Practical Tips for Multi-Model Management
Model storage: Ollama stores models in /root/.ollama/models by default. For large models, mount a dedicated dataset from your ZFS pool into each container to keep the rootfs lean:
# On Proxmox host — bind-mount ZFS dataset into container
zfs create rpool/ollama-heavy
echo 'mp0: /rpool/ollama-heavy,mp=/root/.ollama/models' >> /etc/pve/lxc/201.conf
Automatic model unloading: Ollama keeps models warm in memory for 5 minutes by default. On the heavy container, reduce this to free VRAM faster:
Environment="OLLAMA_KEEP_ALIVE=60s"
Container snapshots: Before pulling a new large model, snapshot the container. If a model corrupts its cache or the pull fails mid-way, rolling back takes seconds:
pct snapshot 201 pre-qwen72b --description "Before Qwen 72B pull"
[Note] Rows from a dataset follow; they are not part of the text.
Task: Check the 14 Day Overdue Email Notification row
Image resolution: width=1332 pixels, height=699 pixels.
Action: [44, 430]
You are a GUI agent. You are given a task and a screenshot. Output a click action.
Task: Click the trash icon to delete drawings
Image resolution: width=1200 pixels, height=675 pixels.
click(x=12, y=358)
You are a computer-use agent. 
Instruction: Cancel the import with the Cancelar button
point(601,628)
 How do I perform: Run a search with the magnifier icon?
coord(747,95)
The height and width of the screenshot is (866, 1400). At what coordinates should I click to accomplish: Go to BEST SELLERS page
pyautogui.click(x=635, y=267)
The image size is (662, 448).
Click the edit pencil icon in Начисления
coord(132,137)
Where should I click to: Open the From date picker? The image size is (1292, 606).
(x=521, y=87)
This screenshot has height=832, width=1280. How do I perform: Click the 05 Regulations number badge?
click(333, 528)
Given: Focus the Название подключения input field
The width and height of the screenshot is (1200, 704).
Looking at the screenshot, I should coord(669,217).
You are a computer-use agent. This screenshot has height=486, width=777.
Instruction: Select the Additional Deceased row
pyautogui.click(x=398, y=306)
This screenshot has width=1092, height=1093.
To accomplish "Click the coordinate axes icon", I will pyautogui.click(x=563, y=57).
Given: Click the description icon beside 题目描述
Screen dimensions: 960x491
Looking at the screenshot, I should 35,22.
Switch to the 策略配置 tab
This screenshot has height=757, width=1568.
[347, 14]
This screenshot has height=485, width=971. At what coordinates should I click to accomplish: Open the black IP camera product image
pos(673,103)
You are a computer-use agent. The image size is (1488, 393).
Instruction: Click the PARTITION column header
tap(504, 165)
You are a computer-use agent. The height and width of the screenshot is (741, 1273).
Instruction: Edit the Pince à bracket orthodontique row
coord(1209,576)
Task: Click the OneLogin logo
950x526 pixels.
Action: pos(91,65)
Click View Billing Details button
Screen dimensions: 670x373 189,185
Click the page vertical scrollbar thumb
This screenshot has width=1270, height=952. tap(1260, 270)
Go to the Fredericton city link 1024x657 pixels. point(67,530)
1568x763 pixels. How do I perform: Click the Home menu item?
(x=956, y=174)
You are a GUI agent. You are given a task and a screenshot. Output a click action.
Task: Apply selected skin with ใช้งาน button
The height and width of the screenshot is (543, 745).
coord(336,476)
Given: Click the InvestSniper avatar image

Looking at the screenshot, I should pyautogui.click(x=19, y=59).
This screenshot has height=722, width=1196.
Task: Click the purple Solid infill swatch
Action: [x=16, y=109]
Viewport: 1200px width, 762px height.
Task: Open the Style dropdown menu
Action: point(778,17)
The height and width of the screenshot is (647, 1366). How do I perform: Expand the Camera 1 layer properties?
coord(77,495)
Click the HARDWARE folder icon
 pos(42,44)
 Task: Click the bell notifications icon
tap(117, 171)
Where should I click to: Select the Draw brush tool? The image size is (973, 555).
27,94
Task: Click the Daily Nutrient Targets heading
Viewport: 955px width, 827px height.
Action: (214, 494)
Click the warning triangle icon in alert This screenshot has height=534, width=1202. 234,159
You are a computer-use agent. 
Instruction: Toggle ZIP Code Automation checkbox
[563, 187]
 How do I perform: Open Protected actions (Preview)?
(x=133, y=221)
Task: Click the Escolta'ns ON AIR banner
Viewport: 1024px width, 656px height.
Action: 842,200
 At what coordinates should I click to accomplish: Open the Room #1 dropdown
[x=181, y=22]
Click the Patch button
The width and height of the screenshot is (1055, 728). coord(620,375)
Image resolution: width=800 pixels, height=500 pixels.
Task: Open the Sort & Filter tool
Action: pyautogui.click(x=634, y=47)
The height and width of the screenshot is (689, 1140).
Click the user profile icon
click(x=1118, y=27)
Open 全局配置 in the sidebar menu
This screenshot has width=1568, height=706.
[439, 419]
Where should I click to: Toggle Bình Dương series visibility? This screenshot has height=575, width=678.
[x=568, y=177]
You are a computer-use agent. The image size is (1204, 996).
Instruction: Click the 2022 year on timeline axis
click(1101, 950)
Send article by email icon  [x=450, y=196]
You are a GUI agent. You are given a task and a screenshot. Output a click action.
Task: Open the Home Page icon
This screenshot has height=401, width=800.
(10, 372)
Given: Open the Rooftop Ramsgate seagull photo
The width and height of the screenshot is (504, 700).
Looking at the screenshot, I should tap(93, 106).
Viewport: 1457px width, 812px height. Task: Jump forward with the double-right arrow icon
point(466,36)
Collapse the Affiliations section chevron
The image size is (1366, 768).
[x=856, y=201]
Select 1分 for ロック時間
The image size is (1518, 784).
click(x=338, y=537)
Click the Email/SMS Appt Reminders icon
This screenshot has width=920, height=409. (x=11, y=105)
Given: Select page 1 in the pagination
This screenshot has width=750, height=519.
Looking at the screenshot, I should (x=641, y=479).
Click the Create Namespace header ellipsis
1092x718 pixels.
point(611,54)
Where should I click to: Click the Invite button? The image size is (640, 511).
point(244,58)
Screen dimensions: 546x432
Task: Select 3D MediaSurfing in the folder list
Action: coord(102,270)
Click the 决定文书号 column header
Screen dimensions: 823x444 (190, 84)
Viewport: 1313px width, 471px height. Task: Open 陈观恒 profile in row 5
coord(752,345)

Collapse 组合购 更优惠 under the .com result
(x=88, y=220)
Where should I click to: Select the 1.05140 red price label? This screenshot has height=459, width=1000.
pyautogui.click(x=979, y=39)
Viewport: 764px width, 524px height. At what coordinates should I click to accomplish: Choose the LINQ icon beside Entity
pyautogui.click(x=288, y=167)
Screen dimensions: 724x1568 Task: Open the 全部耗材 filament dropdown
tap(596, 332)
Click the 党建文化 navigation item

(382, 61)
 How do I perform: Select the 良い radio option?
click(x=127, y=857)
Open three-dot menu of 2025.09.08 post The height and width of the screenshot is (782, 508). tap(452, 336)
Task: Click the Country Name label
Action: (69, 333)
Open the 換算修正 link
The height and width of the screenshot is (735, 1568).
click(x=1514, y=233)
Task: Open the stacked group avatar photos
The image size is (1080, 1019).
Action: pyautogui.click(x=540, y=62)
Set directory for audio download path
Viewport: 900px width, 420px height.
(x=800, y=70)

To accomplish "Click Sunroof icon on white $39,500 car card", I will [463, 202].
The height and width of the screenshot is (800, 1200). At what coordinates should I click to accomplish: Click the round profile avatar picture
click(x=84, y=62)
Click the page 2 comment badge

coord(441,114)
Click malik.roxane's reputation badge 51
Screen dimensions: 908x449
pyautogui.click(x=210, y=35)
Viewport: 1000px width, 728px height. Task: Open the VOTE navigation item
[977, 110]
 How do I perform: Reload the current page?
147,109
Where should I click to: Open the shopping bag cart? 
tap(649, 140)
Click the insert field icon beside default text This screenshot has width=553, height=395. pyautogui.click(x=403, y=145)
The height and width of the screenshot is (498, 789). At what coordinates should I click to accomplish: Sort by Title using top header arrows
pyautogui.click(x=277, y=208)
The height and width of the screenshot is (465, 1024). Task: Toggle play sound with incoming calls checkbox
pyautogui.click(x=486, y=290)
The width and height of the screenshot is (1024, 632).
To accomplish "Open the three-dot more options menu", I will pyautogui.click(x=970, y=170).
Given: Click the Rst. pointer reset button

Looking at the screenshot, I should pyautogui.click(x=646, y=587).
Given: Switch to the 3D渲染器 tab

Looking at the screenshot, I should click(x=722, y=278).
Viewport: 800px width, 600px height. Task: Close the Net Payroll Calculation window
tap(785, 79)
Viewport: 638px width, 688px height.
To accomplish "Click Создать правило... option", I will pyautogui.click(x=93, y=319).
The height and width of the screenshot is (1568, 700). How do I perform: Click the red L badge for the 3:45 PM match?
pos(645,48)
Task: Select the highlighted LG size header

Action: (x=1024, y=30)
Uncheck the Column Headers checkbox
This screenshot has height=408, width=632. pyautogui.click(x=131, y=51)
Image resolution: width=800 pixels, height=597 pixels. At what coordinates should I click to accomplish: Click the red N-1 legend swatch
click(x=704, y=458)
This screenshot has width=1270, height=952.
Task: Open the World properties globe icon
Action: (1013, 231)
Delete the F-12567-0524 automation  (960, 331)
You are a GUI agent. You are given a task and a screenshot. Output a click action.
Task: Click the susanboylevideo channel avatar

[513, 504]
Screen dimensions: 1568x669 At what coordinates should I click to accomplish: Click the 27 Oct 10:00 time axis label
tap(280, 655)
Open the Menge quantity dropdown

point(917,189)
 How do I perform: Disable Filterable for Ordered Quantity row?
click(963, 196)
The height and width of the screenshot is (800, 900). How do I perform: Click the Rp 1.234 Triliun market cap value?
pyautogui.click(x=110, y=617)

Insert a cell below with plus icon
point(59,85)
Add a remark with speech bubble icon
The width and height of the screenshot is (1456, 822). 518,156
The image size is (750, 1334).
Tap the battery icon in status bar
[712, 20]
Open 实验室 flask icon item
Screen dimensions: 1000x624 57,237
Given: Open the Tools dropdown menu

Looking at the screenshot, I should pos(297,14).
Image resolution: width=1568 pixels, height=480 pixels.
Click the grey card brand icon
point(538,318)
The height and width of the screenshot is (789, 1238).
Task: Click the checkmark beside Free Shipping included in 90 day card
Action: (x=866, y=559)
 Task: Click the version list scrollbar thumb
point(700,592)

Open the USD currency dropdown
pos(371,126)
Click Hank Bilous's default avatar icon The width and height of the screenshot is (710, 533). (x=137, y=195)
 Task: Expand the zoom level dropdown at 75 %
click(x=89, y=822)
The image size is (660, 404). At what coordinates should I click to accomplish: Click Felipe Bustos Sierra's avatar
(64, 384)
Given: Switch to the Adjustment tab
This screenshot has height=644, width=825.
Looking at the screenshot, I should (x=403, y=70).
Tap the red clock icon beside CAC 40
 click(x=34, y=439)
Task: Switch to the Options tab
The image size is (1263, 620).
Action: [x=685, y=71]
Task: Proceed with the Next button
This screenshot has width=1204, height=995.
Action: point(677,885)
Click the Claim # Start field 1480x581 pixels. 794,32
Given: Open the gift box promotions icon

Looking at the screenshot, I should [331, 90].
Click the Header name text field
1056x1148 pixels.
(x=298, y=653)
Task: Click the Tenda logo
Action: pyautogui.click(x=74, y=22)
Log rotation: Ollama can generate verbose logs. Add a logrotate rule inside each container to prevent disk fill:
pct exec 200 -- bash -c 'cat > /etc/logrotate.d/ollama <<EOF
/var/log/ollama.log {
weekly
rotate 4
compress
missingok
}
EOF'
Conclusion
The per-container isolation pattern transforms a chaotic single-Ollama setup into something you can actually reason about. Each model stack has a fixed memory ceiling, its own process namespace, and independent restart behavior. When your 70B model OOMs, it takes down one container — not your coding assistant and Open WebUI along with it.
The Open WebUI hub approach also gives you a clean upgrade path: swap out one container's model lineup without touching the others, or add a fourth container for image generation models without restructuring anything. As AI inference workloads grow more demanding, this architecture scales naturally — just spin up another container, add it as a connection, and you're done.
Start with the general container if you're resource-constrained, validate the networking and resource limits work as expected, then layer in the heavy and code containers as your hardware allows.